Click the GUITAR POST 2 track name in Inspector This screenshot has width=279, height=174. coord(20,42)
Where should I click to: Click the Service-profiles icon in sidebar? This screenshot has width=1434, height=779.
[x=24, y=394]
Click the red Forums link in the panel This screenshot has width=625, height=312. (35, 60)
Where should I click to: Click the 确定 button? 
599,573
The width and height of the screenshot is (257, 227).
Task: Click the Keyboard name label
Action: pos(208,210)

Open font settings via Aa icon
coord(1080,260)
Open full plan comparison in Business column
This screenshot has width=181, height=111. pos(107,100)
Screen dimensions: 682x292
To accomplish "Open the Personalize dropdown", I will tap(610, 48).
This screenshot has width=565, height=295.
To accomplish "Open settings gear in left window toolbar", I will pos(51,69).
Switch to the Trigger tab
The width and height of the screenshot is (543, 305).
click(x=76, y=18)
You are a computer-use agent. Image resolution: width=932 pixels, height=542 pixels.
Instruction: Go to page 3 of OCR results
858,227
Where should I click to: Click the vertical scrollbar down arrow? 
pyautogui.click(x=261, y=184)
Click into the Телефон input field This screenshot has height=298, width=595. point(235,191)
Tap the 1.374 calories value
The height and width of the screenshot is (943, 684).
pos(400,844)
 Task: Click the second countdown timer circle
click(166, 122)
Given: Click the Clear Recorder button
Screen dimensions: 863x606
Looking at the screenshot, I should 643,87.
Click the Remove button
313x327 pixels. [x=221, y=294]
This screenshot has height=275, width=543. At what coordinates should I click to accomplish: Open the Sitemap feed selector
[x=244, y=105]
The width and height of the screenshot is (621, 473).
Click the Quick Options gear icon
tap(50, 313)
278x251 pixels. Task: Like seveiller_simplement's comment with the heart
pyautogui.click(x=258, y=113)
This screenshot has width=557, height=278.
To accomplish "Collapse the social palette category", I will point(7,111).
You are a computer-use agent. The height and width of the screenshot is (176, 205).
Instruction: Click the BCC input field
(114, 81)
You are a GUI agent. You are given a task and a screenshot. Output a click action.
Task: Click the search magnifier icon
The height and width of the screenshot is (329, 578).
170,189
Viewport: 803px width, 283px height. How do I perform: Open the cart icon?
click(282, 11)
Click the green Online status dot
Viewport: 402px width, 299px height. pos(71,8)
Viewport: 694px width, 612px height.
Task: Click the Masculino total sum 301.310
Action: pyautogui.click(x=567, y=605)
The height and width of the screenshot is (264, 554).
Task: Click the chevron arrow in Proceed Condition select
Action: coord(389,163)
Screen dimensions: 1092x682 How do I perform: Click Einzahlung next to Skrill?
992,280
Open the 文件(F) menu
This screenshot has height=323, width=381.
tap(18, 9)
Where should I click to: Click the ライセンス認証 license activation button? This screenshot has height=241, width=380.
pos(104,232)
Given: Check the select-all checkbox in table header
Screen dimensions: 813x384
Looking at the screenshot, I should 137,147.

» To do:
The required answer is each line of the entries containing the string "computer".

» Your solution:
You are a computer-use agent. Image resolution: width=932 pixels, height=542 pixels.
You are a computer-use agent. The height and width of the screenshot is (176, 205).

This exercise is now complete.